Vor dem Hintergrund einer neuen Regierungsbildung richtete auch ZVG-Präsident Jürgen Mertz eine klare Forderung an die Politik. „In der Zukunftskommission Landwirtschaft (ZKL) ist deutlich geworden, dass die aktuellen Herausforderungen zum Klima- und Umweltschutz nur gemeinsam von Wirtschaft und Gesellschaft gestemmt werden können. Die Leistungen der gärtnerischen Unternehmen müssen dabei entsprechend entlohnt werden. Bei den anstehenden Transformationsprozessen benötigt der Gartenbau Unterstützung von Seiten der Politik“, so Mertz.

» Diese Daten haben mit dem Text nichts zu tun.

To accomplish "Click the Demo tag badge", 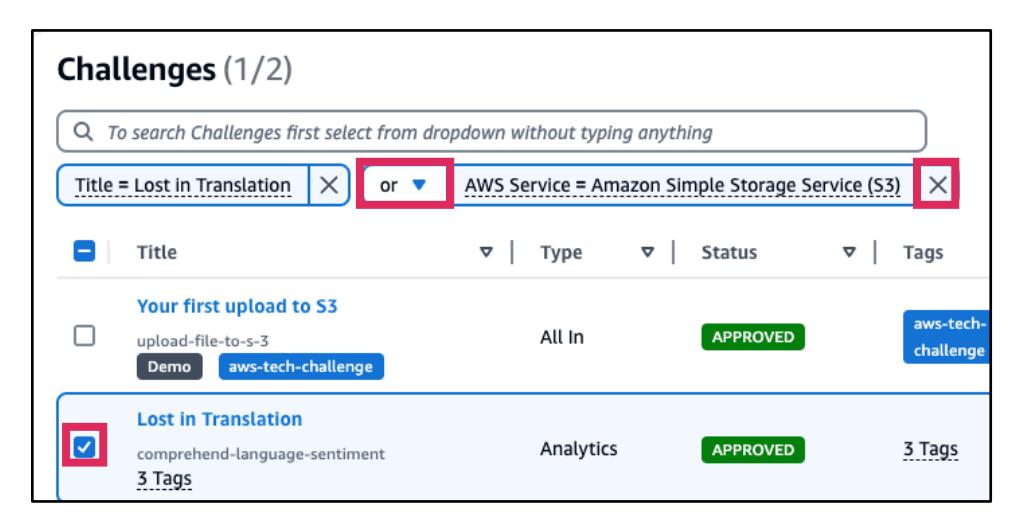I will [170, 367].
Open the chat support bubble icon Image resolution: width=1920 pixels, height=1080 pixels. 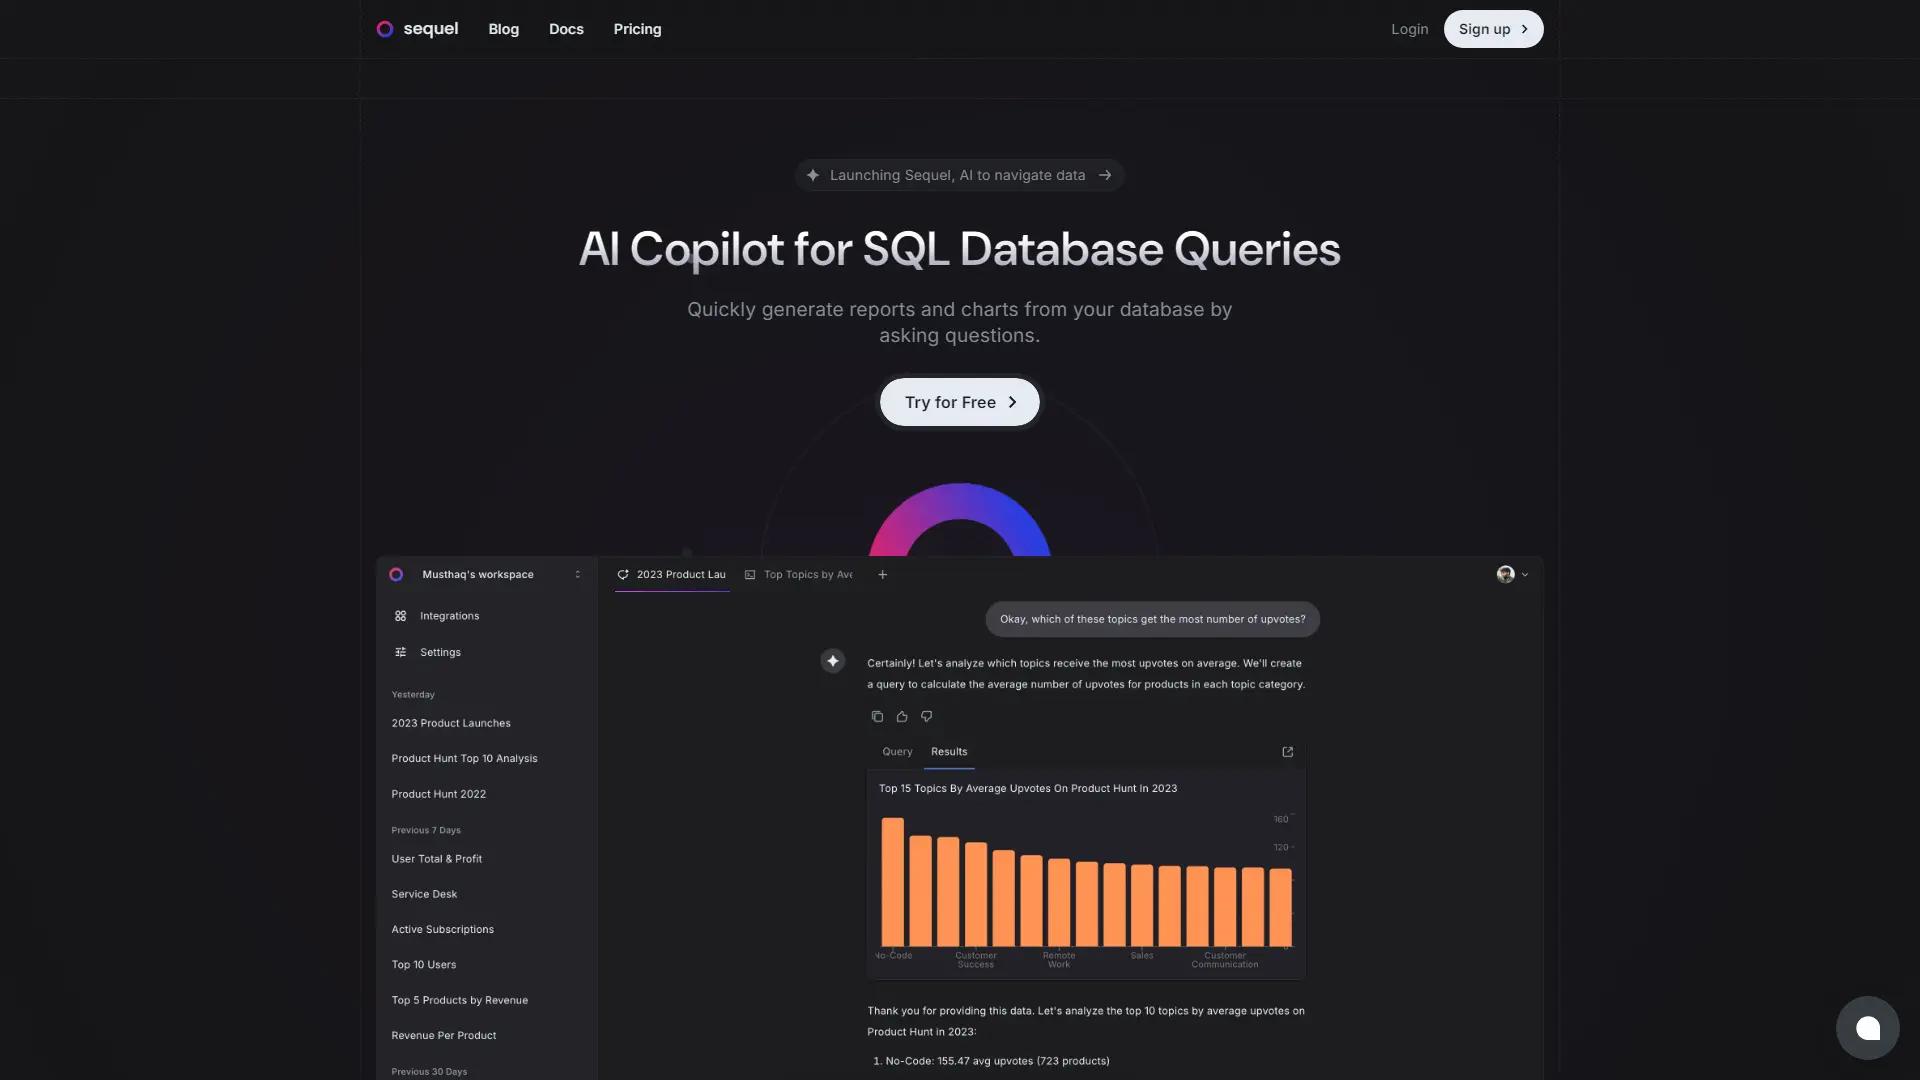[1867, 1028]
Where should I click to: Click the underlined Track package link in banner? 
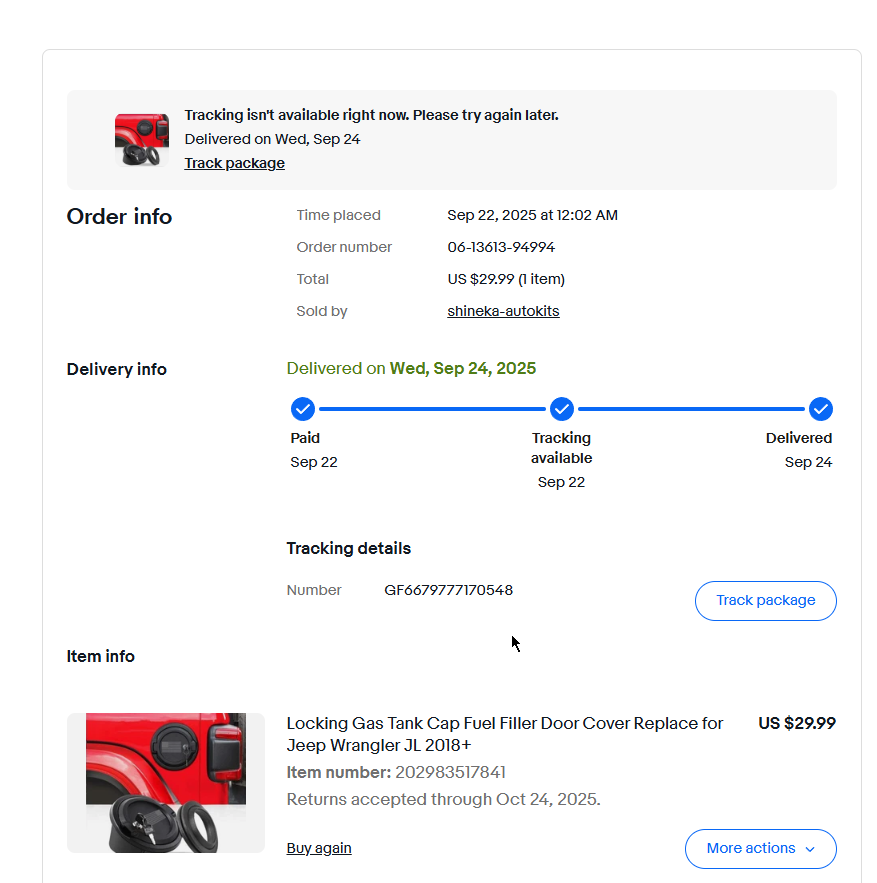[234, 163]
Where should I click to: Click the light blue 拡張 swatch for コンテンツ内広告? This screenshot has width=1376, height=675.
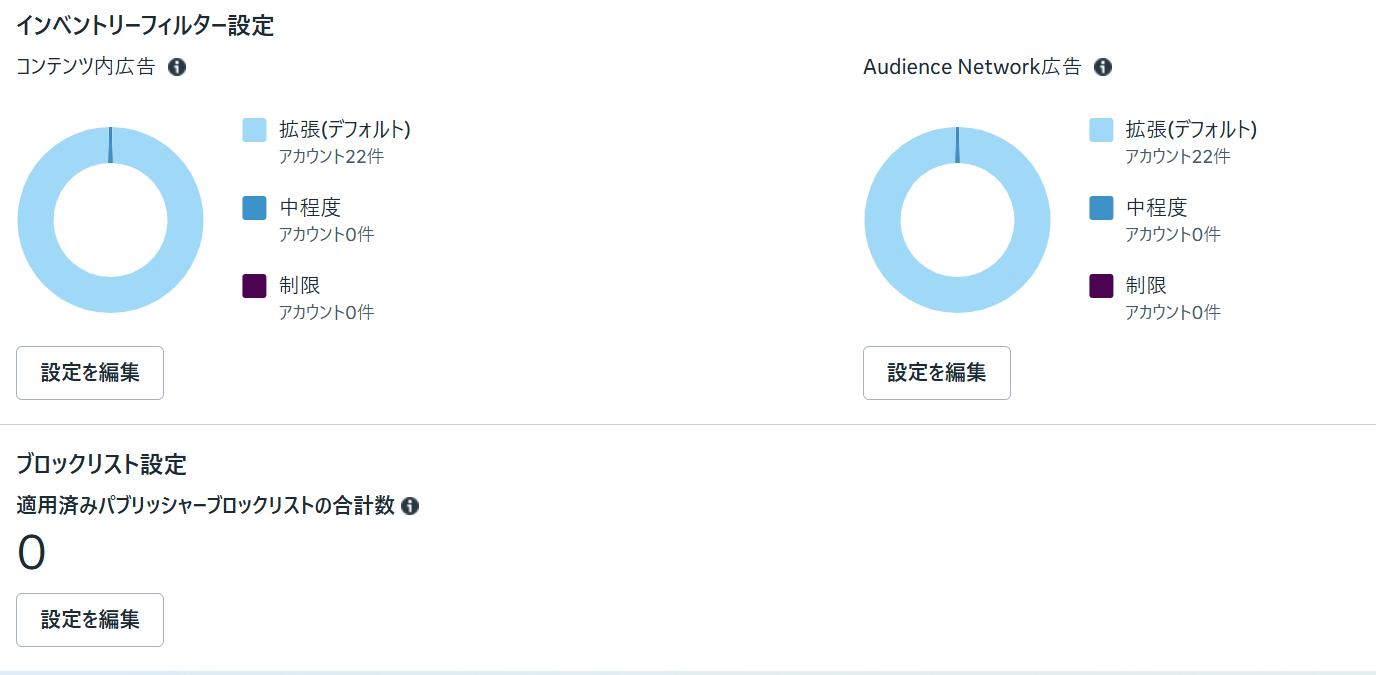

Personelle Wechsel in Verbandsspitze

An der Spitze des Verbandes wurden bei der Delegiertenversammlung in Essen zudem neue Vizepräsidenten gewählt. Ausgeschieden sind Fritz Mölders und Helmut Rüskamp, die für ihre langjährigen Verdienste auf Landes- und Bundesebene zusammen mit Matthias Bremkens mit der Ehrennadel für besondere Verdienste in Gold ausgezeichnet. Als Nachfolger von Mölders und Rüskamp wurden Eddi Kronenberg aus Krefeld und Andreas Plum aus Heinsberg als neue Vizepräsidenten gewählt. Des Weiteren wurde Jürgen Winkelmann nach über 30 Jahren als Verbandsdirektor verabschiedet. Ab Januar 2022 werde Christin Haack die alleinige Geschäftsführung übernehmen. „Mit Jürgen Winkelmann hatte die Gartenbaubranche nicht nur jahrzehntelang einen sachverständigen Vertreter hier in NRW, sondern auch auf Bundesebene. Ob im Tarif- oder Arbeitsrecht, bei der Internationalen Pflanzenmesse, Gartenschauen oder die zukunftsfähige Ausrichtung des Verbandes – Jürgen Winkelmann war immer mit vollem Einsatz dabei und in einer freundlichen und vertrauensvollen Weise, die wir immer zu schätzen wussten. Dafür kann ich mich nur, im Namen aller, von ganzem Herzen bedanken“, richtete Eva Kähler-Theuerkauf das Wort an Winkelmann, der sich in den Ruhestand verabschiedet.